━━ RECORDS SUPPLIED

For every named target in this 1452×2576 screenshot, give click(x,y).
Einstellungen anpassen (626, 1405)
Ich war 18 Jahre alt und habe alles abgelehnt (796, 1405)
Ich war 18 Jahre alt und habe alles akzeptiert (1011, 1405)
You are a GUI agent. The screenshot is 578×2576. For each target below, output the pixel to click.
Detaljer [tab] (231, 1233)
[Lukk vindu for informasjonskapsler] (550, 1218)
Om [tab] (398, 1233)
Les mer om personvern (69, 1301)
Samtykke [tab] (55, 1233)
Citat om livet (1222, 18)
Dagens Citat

━━━━

WHAT YOU SHOULD DO » Copy out each line of the records that holds the string "screenshot".

TASK SOLUTION »
For every named target in this 1452×2576 screenshot, give click(x,y).
You are a GUI agent. The screenshot is 578×2576. For each target below, output the pixel to click.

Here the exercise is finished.